(Host) After spending five and a half months in session, the Legislature adjourned Thursday after passing a new compromise reapportionment plan.
VPR’s Bob Kinzel reports.
(Kinzel) Even though a lot of House Republicans clearly did not like the compromise reapportionment agreement, on Thursday afternoon most of them voted for the deal to help keep this issue out of the state’s court system. Burlington Representative Kurt Wright expressed the feelings of many GOP lawmakers when he accused the Senate Democrats of ramming their plan through, leaving House Republicans with the option of accepting an unfair plan or go to court:
(Wright) “But make no mistake about it, Mr. Speaker. The Senate’s refusal to negotiate in good faith, the Senate’s refusal to compromise on Orange, on a common sense provision to putting Orange back where it belongs in Orange County, and what they did in Burlington in under representing and fair representation for Burlington Â¿ there’s no question that the Senate negotiators sold Burlington down the river, the Winooski River.”

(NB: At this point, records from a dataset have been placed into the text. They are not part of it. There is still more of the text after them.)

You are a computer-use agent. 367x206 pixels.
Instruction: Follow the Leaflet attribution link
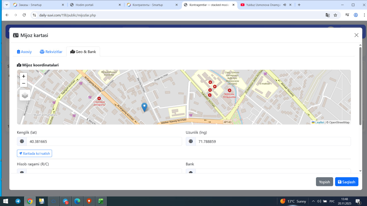(x=319, y=122)
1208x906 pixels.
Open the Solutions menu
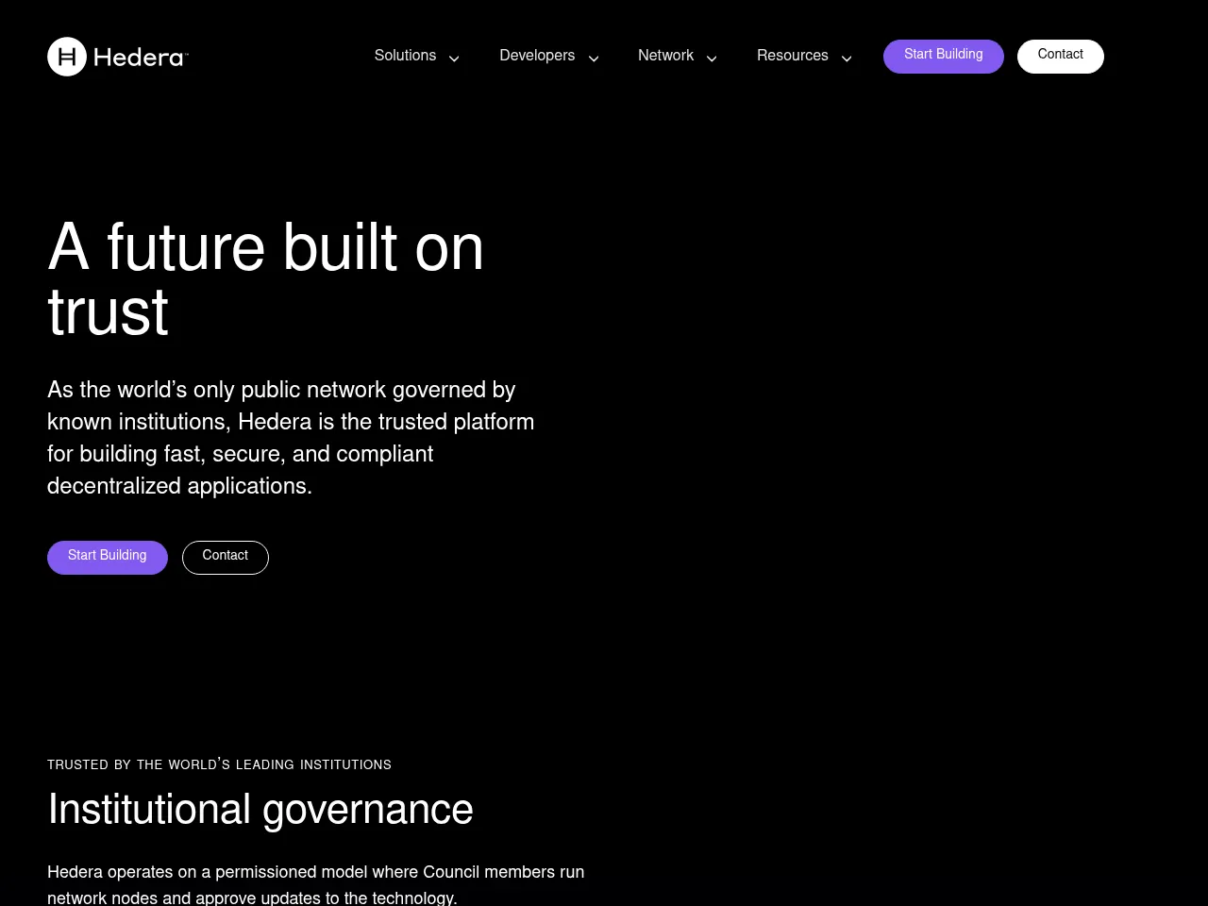click(x=405, y=56)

(Kinzel) The House then passed the reapportionment bill by a vote of 112 to 18.
Following this vote, Governor Howard Dean made his eleventh and final adjournment speech. Dean told members of the House that by adopting the agreement on reapportionment they had helped avoid a constitutional crisis:
(Dean) “But to not have the legislature do this, I think, would have been an enormous problem for the people of this state. It would have been a problem for all of you because we would have had to push filing deadlines back we wouldn’t have known what districts to run in and open seats wouldn’t have known where the open seats were. But more importantly, it would have been an enormous problem for the people of the state of Vermont.”
(Kinzel) Dean said he would save nostalgic comments about leaving Vermont political life for his farewell address to the Legislature next winter but he did thank lawmakers for working with him over his 20 years in office:
(Dean) “I’m deeply grateful for the job you’ve done, deeply grateful for the courtesies that you’ve shown me over the 20 years that I’ve served here. And I thank you from the bottom of my heart for doing the right thing for the state of Vermont. Thank you very much.” (Applause from legislators.)
(Kinzel) Once the governor had been escorted out of the House chamber, House Speaker Walter Freed adjourned the House for the session:
(Freed) “All those in favor please signify by saying ‘aye.'” (Chorus of ayes.) “All those opposed signify by saying ‘nay.'” (Silence.) The ayes appear to have it, the ayes do have it and you’ve adjournedÂ¿pursuant to the provisions of JRS 148. Enjoy your summer.” (Applause from legislators.)
(Kinzel) For Vermont Public Radio, I’m Bob Kinzel in Montpelier.